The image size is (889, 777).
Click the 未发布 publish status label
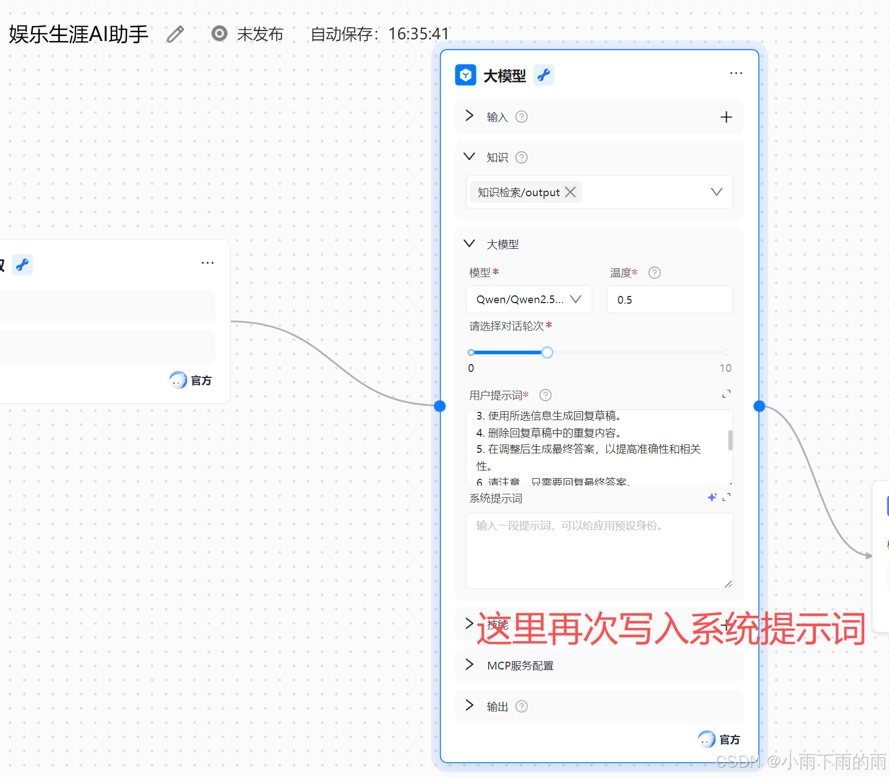[x=260, y=34]

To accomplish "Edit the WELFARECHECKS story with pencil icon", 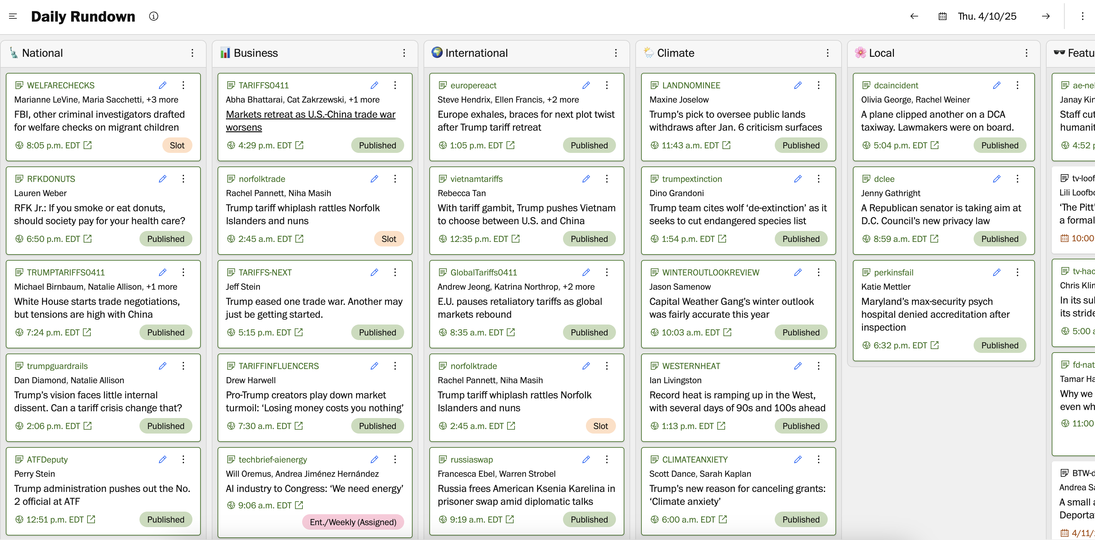I will click(162, 85).

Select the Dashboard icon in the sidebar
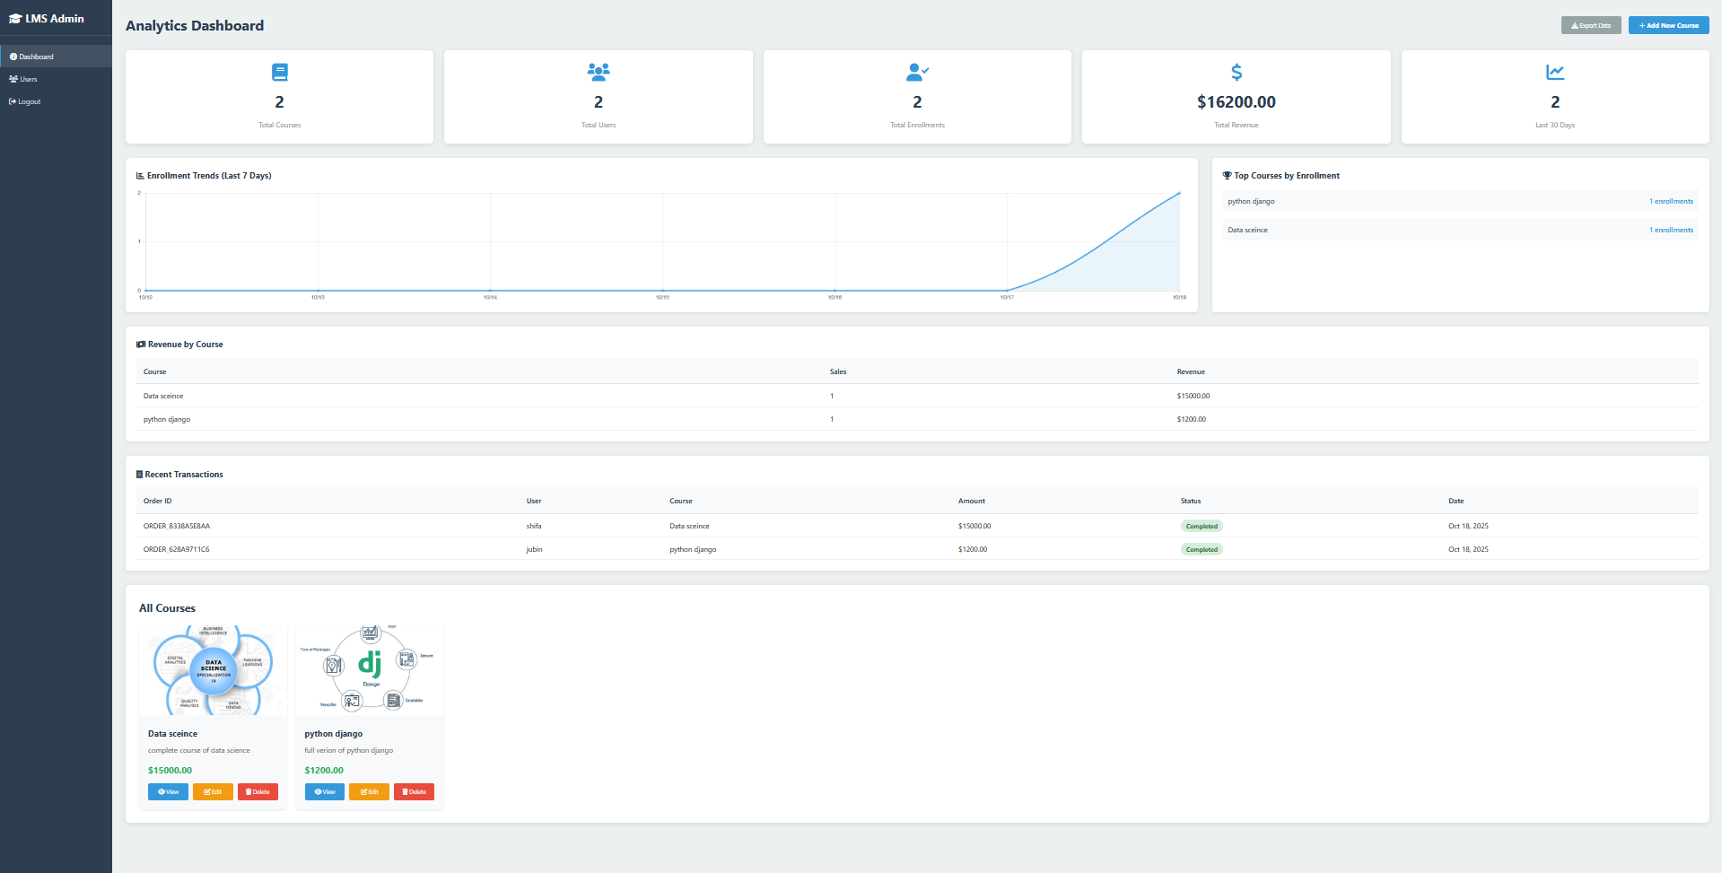pyautogui.click(x=12, y=56)
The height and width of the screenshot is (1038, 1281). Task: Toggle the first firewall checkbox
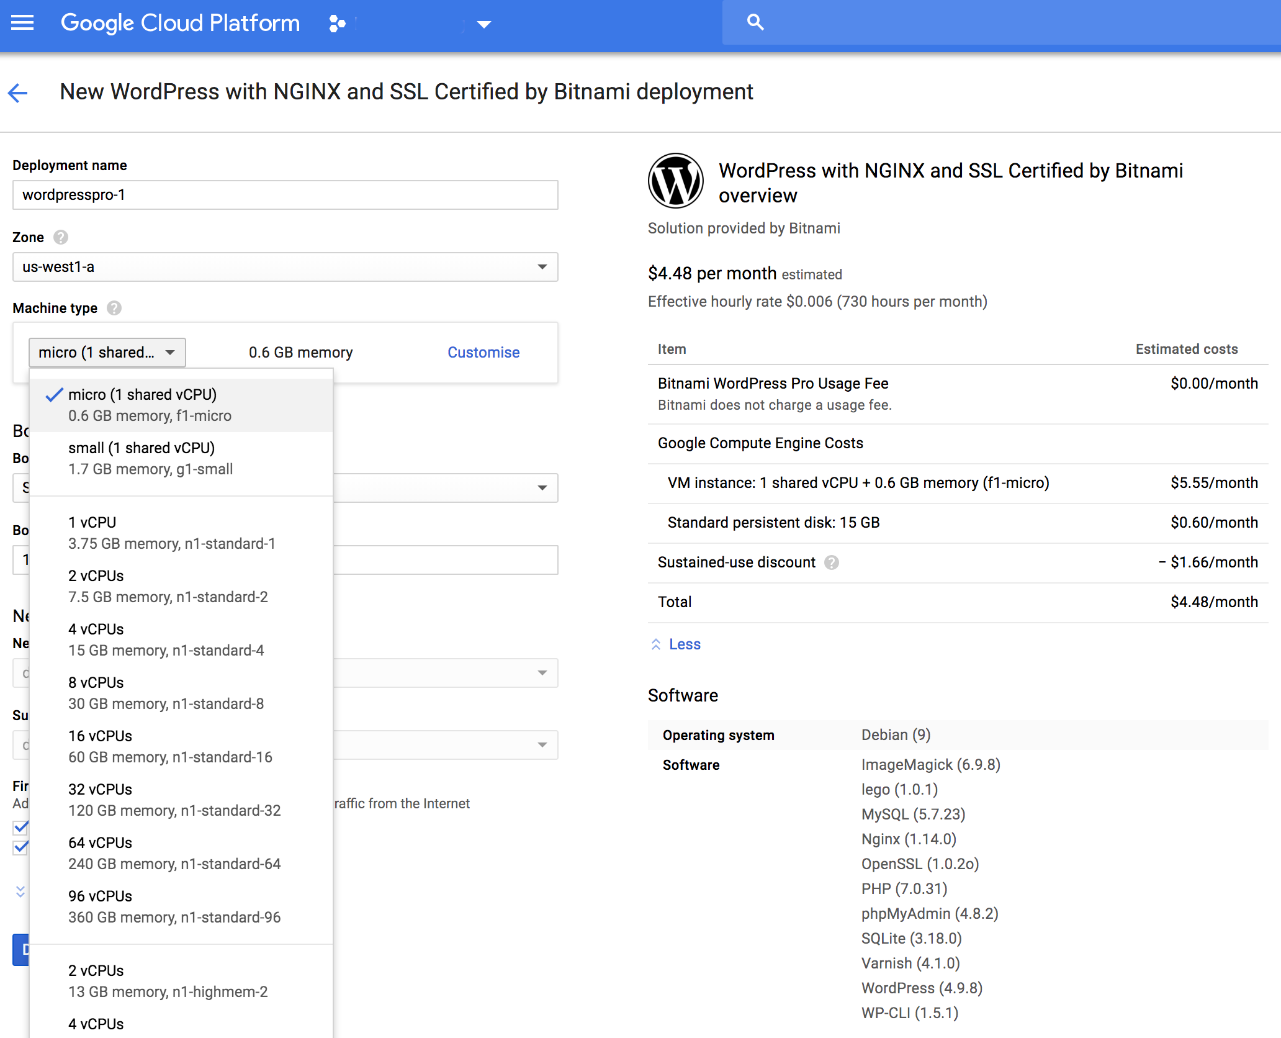point(20,827)

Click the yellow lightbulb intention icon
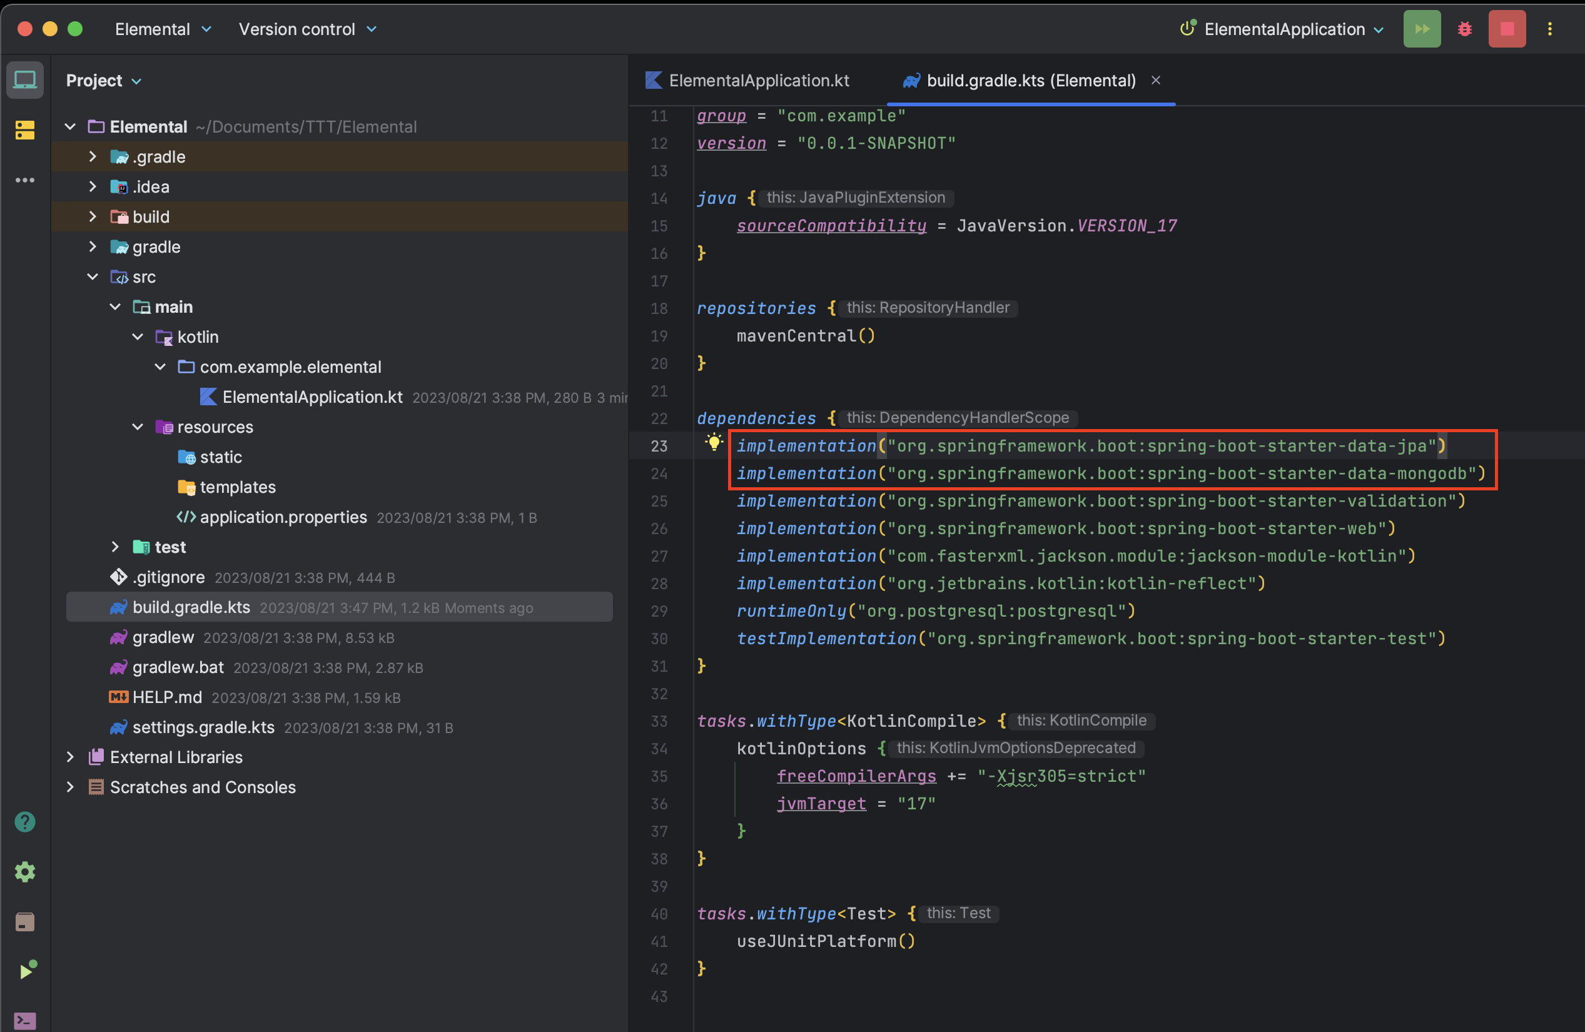(713, 442)
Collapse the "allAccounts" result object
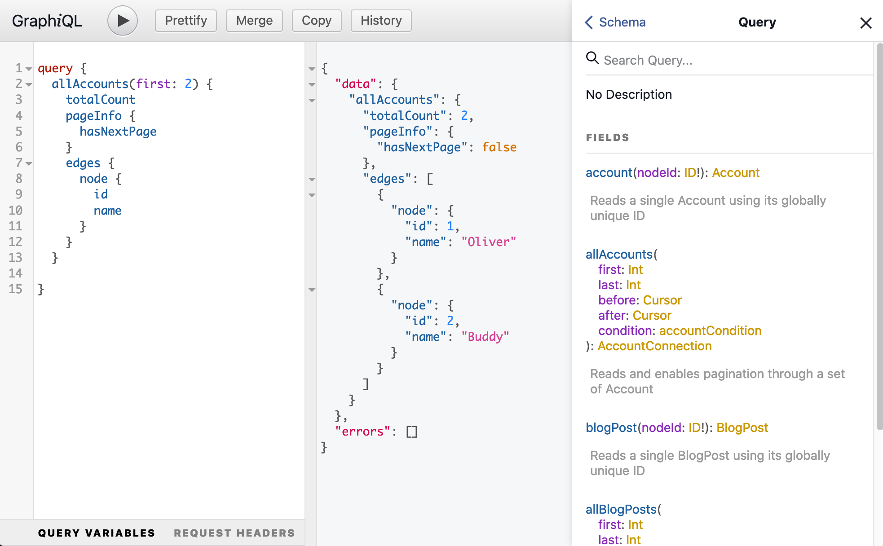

|---|

## Your goal
Leave out every picture and copy, exactly as written, the lines from the one with "The height and" through the end of the records above.

## Final answer
The height and width of the screenshot is (1038, 1281). Task: Toggle the first firewall checkbox
point(20,827)

Click the yellow lightbulb intention icon
(713, 442)
Collapse the "allAccounts" result object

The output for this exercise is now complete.